“In the society of the future,” he says, “the self-same individual will be letter carrier to-day; to-morrow he must perform the duties of a post-office clerk; on the third day he must act as postmaster-general—but why use a title?—in short, he must undertake all that business which at present the director of the national post-office has in hand—he must prepare programs for international post-office congresses, etc.; and on the fourth day he must again return to the counter; on the fifth he condescends to be letter-carrier once more but this time not in the metropolis, but in some out-of-the-way place, for it is but meet that the sweets of city life should fall to the lot of all in their turn.
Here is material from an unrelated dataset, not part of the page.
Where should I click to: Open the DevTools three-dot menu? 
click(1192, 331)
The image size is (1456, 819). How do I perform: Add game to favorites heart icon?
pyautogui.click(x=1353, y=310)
Thus it would be also with the railroad department, in the mining and military department and in every common factory. To-day the member of the socialistic State descends into the bowels of the earth as a collier, or hammers at the anvil, or punches tickets; to-morrow he wields the quill, balances accounts, makes chemical experiments, drafts designs for machines or issues general edicts on the quantity and quality of the social productions.”

So, you “wage slaves,” you have been told what is in store for you. The utopian promises of some Socialist apologists are too ridiculous to be credited by a sane individual. The only thing that remains is the course which Sydney Webb and Ramsay MacDonald have outlined. The worker will still work for a wage. The officials of the new State will sanction the selection of his employment. He may take it or leave it, live or starve to death, for there will be but one master to whom he can turn for a job—the omnipotent State. It is the State that will tell him what he is permitted to do, and he will have no right save that of strict obedience.

As the author of “The Case Against Socialism” says (pp. 290-1): “A man might desire to be an electrical engineer. ‘No vacancies,’ says the State. ‘Ah, but I am sure that I can prove myself to be a much better man than some whom you have chosen,’ replies the applicant. ‘No outside competitions allowed,’ says the State. ‘We want masons, and a mason you must be.’ ‘But have I no personal freedom?’ replies the man. The answer is that he belongs to the State, and, if the official is in the mood to graciously explain matters further, the man will probably be told that it is difficult enough to organize labor at all, and that the attempt would become impossible if anyone was so selfish as to consider such a trivial matter as his own inclinations.”

What chance could a worker have under such circumstances? If he was not satisfied, he would simply have to pocket his dissatisfaction and make the best of it. What do you think of a body of men who, while planning this fate for the American worker, have the nerve to talk to him about “wage slavery”! Could anything be worse than this slavery with the State as a master?

CHAPTER VII
YOUR BOSS UNDER SOCIALISM

My dear Smith,

Having seen what the condition of the “wage slave” will be under Socialism, it is only fair that we should give a little attention to that other class in the Co-operative Commonwealth, the “bossing class.” The Socialist speaker on the street-corner assures us that, when the Socialist ideal is realized, everything in society will be democratically managed. It is in this way, they say, and in this way alone, that true liberty can be realized. The fact that they do not make clear is that, if you accept their definition, “liberty” means liberty to do just as we are told and nothing more.

And there will be no lack of people with power to tell you what to do.

As Laurence Gronlund states in “The Co-operative Commonwealth” (p. 115), while the Commonwealth “guarantees suitable employment,” it certainly cannot “guarantee a particular employment to everybody,” and this, as your own good judgment must tell you, opens the way for the creation of an army of state controllers in numbers hitherto undreamt of.

The theory that efficient work can be performed without direction is so utopian that it has been discarded, even by the majority of Socialists. The most that they are trying to do to-day is to develop a plan whereby the actual worker and the army of bosses may exist without continuous warfare.